Non vale opporre, sul piano del diritto comparato, l’opinione del giudice Black nella giurisprudenza americana. Si trattava nel caso di un contratto collettivo aziendale che prevedeva un arbitrato (vincolante per le parti) per le controversie sui licenziamenti. Vigente il contratto, il datore di lavoro licenziò un dipendente e il sindacato proclamò uno sciopero di protesta. La Corte suprema lo condannò a risarcire i danni per avere violato un implicito dovere di pace, e in quell’occasione il giudice Black ebbe modo di esprimere la sua famosa opinione dissenziente. Ma la sua critica si rivolgeva contro l’interpretazione del contratto collettivo, adottata dalla Corte, nel senso che in connessione alla clausola di arbitrato il sindacato avesse accettato implicitamente una clausola di tregua con cui si impegnava a non proclamare scioperi di protesta per i licenziamenti, e questa è una questione che non ha niente a che fare col «dovere di pace» collegato al contratto collettivo indipendentemente da specifiche clausole di tregua. Se il contratto regola la materia dei licenziamenti con una clausola di arbitrato in sede sindacale, il dovere di pace impegna il sindacato a non avanzare o incoraggiare nuove pretese in ordine a questo punto del regolamento collettivo, per es. la pretesa di un patto aggiunto che assoggetti i licenziamenti anche al nulla osta preventivo del sindacato; ma non limita affatto la libertà {p. 281}del sindacato di proclamare scioperi di protesta contro i licenziamenti decisi dall’imprenditore. A tale effetto occorre una clausola apposita, e il giudice Black giustamente rimproverò alla Corte di averla senz’altro ritenuta implicita nella clausola di arbitrato.

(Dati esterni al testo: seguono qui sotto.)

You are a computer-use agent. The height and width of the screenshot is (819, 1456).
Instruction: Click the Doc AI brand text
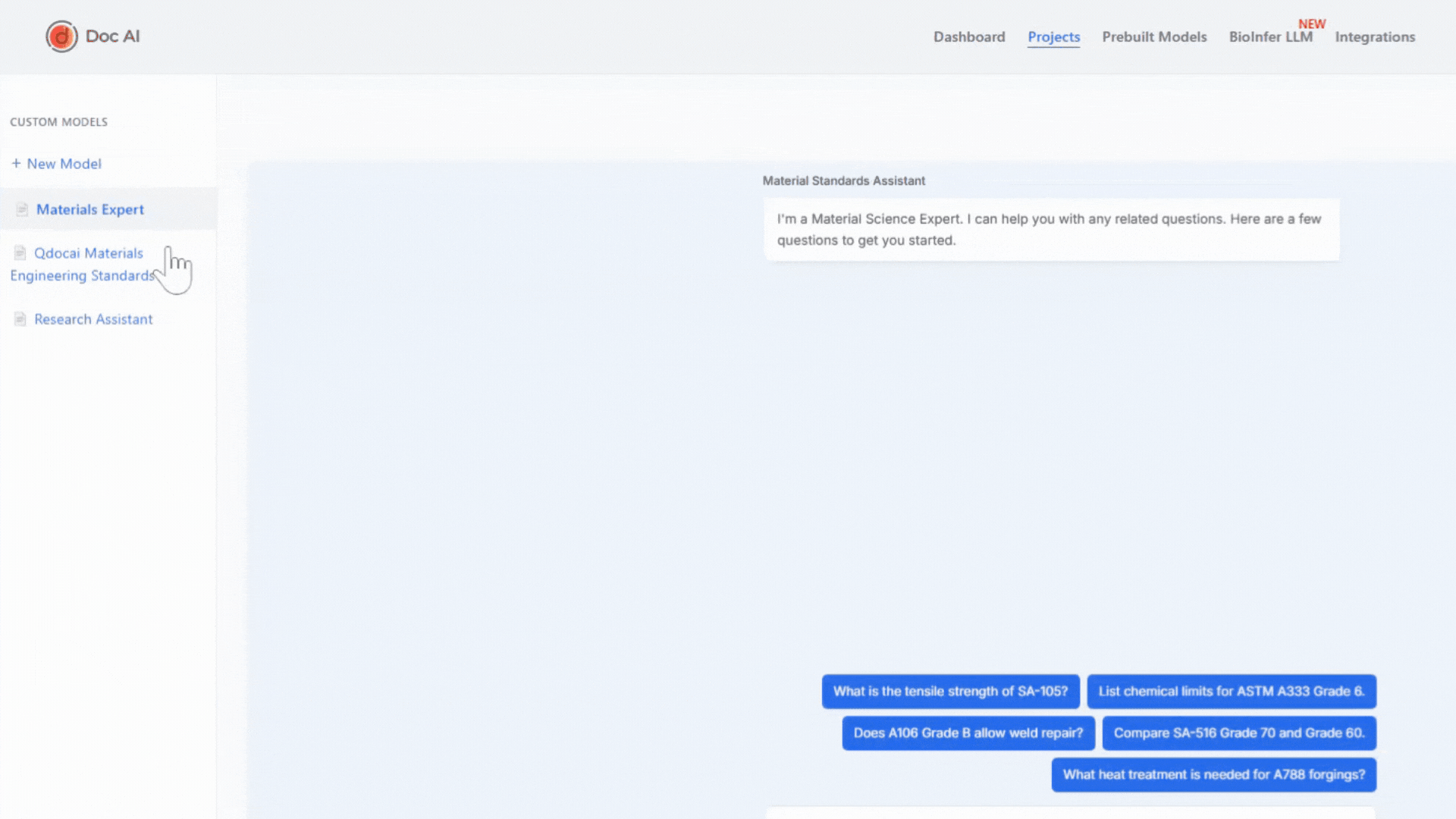click(112, 36)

In realtà, la sorprendente definizione del contratto collettivo come contratto unilateralmente vincolante, enunciata dalla nouvelle vague della dottrina sindacale, o è una proposizione giuridicamente non apprezzabile dal punto di vista dell’ordinamento statuale (cioè esprime una regola proveniente da un altro ordinamento non riconosciuto dall’ordinamento dello Stato) [94]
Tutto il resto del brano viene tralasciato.